The state Department of Health announced the order and that it was aligning with national medical organizations in encouraging broader use of the vaccines.
“Vaccines are one of the greatest public health achievements in modern medicine,” State Epidemiologist Dr. Ruth Lynfield said, adding that people should consider the protection they offer against influenza, COVID and the virus RSV at the start of respiratory disease season.
Monday’s actions in state vaccine policy represent an unprecedented break from federal recommendations. Historically, Minnesota has parroted guidance from the Food and Drug Administration and the Centers for Disease Control and Prevention. That changed after President Donald Trump appointed a high-profile vaccine skeptic, Robert F. Kennedy Jr., as his health secretary.
Kennedy in turn appointed skeptics to the CDC’s Advisory Committee on Immunization Practices (ACIP), which decided last week against recommending the COVID-19 vaccine to anyone and instead encouraged people to make their own medical decisions.
Kennedy has raised concerns about complications from multiple vaccines and whether the risks to individual health outweigh the benefits. However, the American societies representing pediatricians, family doctors, and obstetricians have all recommended unrestricted access to the latest COVID-19 shots for people six months and older.
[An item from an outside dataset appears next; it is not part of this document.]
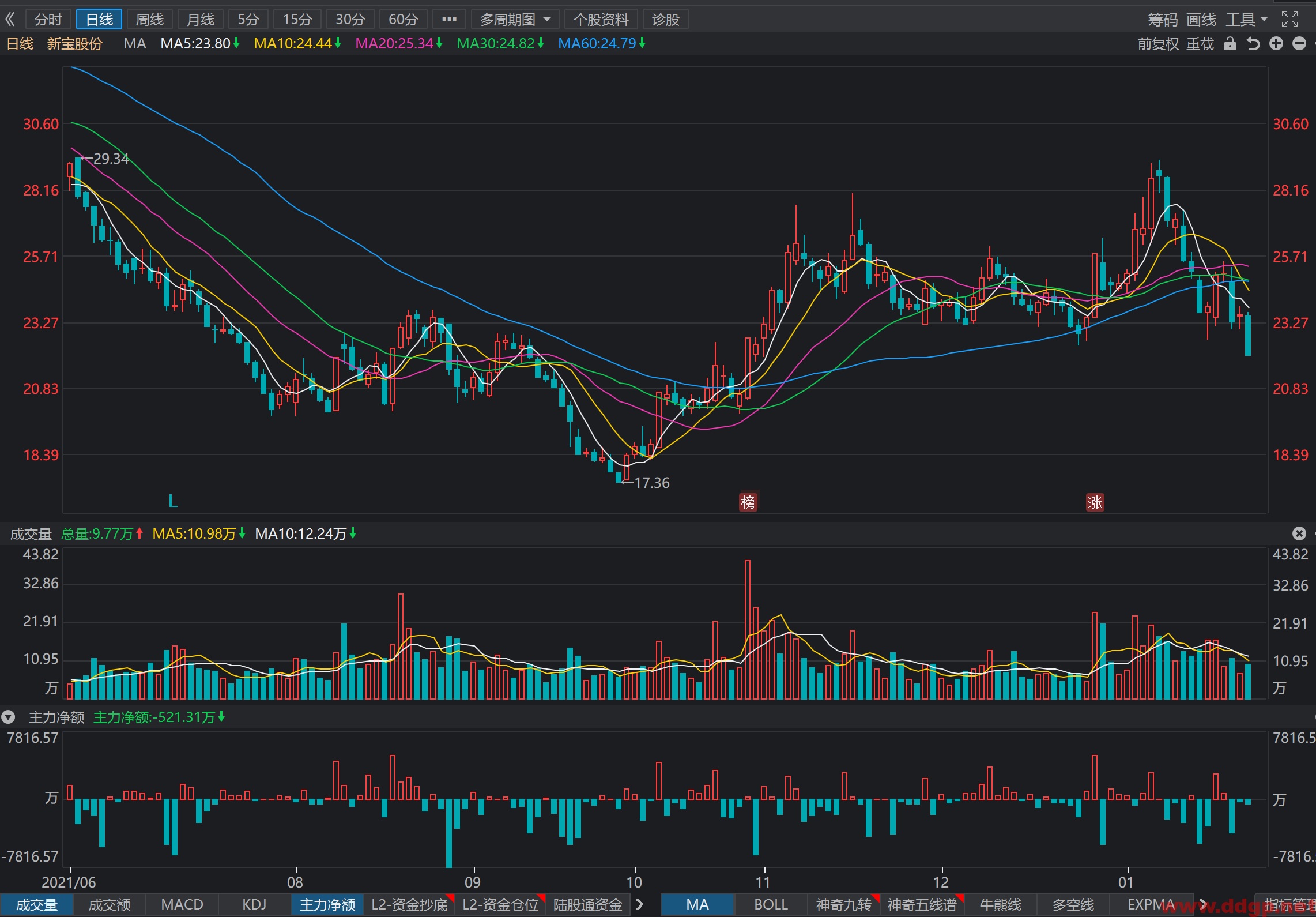This screenshot has height=917, width=1316.
Task: Click the lock icon near 重载
Action: pyautogui.click(x=1230, y=44)
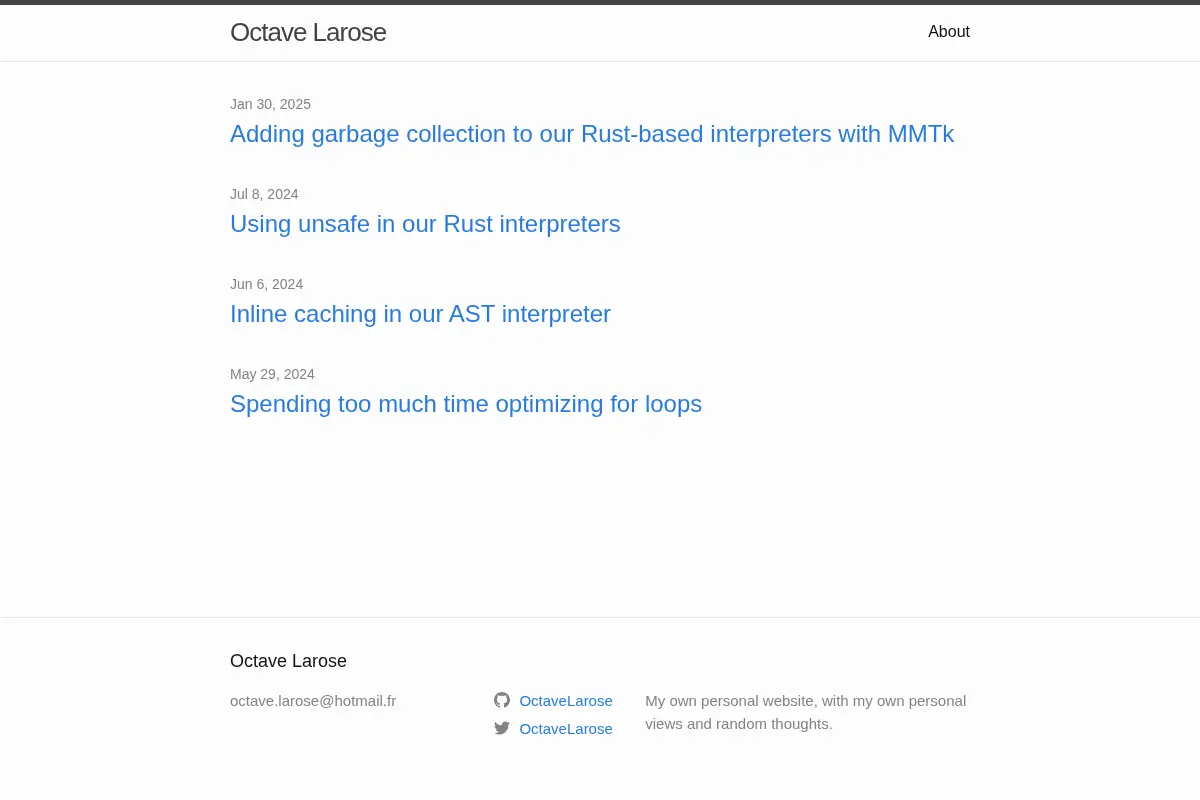
Task: Open the garbage collection with MMTk post
Action: [x=592, y=134]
The state on Monday agreed with those recommendations. AHIP, the trade group for the nation’s health plans, also recently announced it was advising its members to maintain insurance coverage for the shots.
Until now, pharmacists in Minnesota could only give the latest COVID-19 vaccines without prescriptions to people who met FDA approval criteria — namely, those 65 and older and anyone with underlying health conditions.
Lynfield’s standing order acts as a blanket prescription for Minnesota, allowing pharmacists to give the shots to anyone 12 and older seeking protection from COVID-19, which has persisted even after the end of the pandemic two years ago.
Her order highlights the need for shots among people who have never been vaccinated, residents of long-term care facilities, and people living with others at elevated risk of complications if they get COVID-19. A second order also allows pharmacists to give pediatric versions of COVID-19 vaccine to children age 3 to 11 if their parents want them to have protection.
Lynfield said it was unusual to issue guidance that deviated from federal policy, but “we wanted to make it easy for Minnesotans to go to a pharmacy” for their vaccines. Recent data showed that about 46% of COVID-19 vaccinations in Minnesota are administered at pharmacies.
Public interest in the vaccine has waned since the pandemic. At the end of the last respiratory disease season in May, only 22% of Minnesotans were fully vaccinated against COVID-19 compared to 34% who were protected against influenza.
COVID-19 is nowhere near the lethal threat it was during the pandemic, when it was causing more than 70 deaths of Minnesotans per day at its worst. But this year, the state has has tallied more than 3,500 hospitalizations and 320 deaths from the now-endemic infectious disease.
Monday’s actions came at the prompting of an executive order by Gov. Tim Walz, who said he was concerned that federal health authorities were ignoring scientific research.
Complications from COVID-19 vaccinations are considered rare, but they do happen. Some Minnesotans reported disabling conditions after vaccinations that they sought amid the pandemic. The Mayo Clinic’s Dr. Gregory Poland, a widely known vaccine advocate, reported ear-ringing known as tinnitus after his shot.
A University of Minnesota-led research group conducted an exhaustive review this summer of the latest vaccine safety data and verified rare and mostly mild cases of myocarditis (or a swelling of the heart muscle) among vaccine recipients. One study included in the analysis found up to three cases per 100,000 recipients, mostly males, in those who received the Pfizer version of the COVID-19 vaccine.
In that analysis, COVID-19 vaccines still presented far greater benefits than risks for individuals, protecting them against severe or disabling levels of COVID-19. Michael Osterholm, director of the U’s Center for Infectious Disease Research and Policy, was critical of federal advisers last week for overlooking these clear scientific findings.
“Sadly,” he said, “the ACIP we knew has been hijacked and is today an ideological body and no longer a scientific one.”